Amparo seguía aun sin reaccionar. Se encontraba
inconsciente, como si estuviera durmiendo en un eterno sueño del cual aún no
encontraba forma de despertarse. La tomo de la mano como queriéndola despertar
y esta no reacciono; siguió en su prolongado descanso, respirando y viendo su
cuerpo maltratado, intacto, sucio. Jorge Enrique le dio un beso en la frente y
le pidió a dios que se despertara.
Aquel quince de septiembre de mil ochocientos
cuarenta y siete la ciudad de México, amaneciendo siendo ocupada por las
fuerzas invasoras de los Estados Unidos de América.
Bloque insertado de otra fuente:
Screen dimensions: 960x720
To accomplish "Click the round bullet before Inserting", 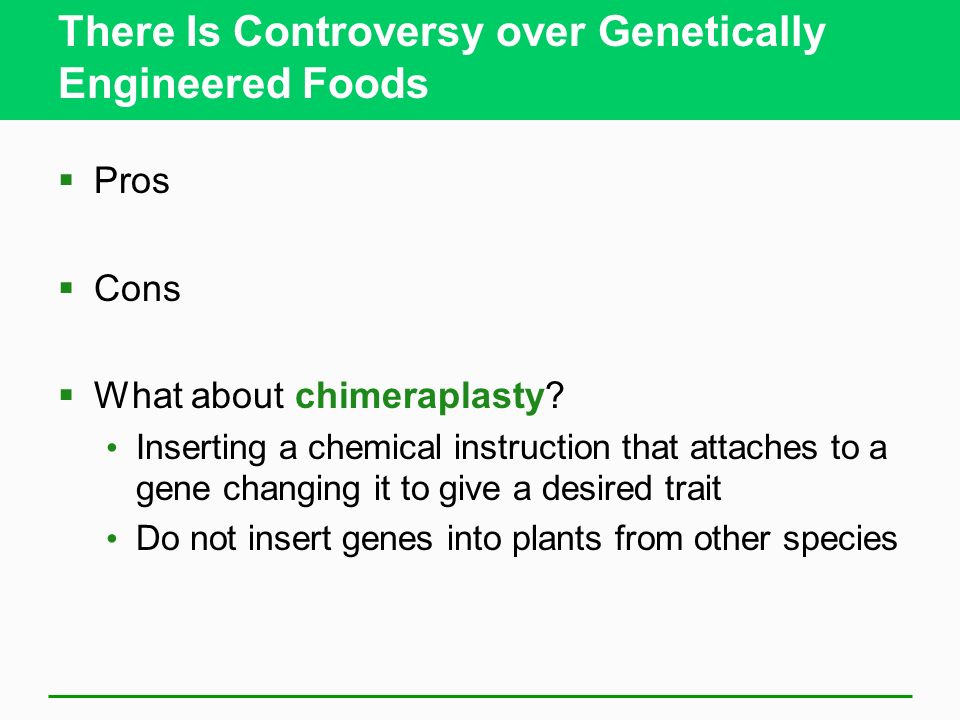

No solamente la bandera de
las barras y las estrellas yacía en el asta bandera del palacio nacional, sino
también desde el mirador del castillo de Chapultepetl; en el cuartel de la
Ciudadela, en las garitas de San Cosme, Belén, Niño Perdido, San Antonio Abad;
en los edificios públicos, en algunas calles y campamentos, donde se
encontraban estacionados los soldados. Dentro de la ciudad y fuera de la misma,
en el convento de Churubusco, en la Villa de San Ángel, el palacio de gobierno
de Puebla, Monterrey, Matamoros; en los puertos de Veracruz, Tampico, San
Francisco. En todo el país. En todas las plazas en que los invasores hubieran
tomado el control.
El general Winfield Scott fue informado que aquel
quince y dieciséis de septiembre, la República mexicana celebraba treinta y
siete años de su gesta heroica en su guerra de la independencia, fecha en que
un párroco de la Iglesia de Dolores Guanajuato, tocara las campanas de su
iglesia para convocar al pueblo de México, a una insurrección popular que
tuviera como objeto, expulsar de esa provincia todos los gachupines. Ahora, a más de treinta y siete años de
aquella gesta heroica, la patria mexicana que obtuviera su independencia con
Agustín de Iturbide desde mil ochocientos veintiuno, se encontraba conquistada
bajo los designios y el poderío político, económico y militar de los Estados
Unidos de América. México ha muerto y los Estados Unidos de América crece como
una potencia militar, tan poderosa como Inglaterra, como Francia, como alguna
vez había sido España. Más poderosa quizás que esas tres naciones juntas,
porque ahora América, sería de todos los americanos.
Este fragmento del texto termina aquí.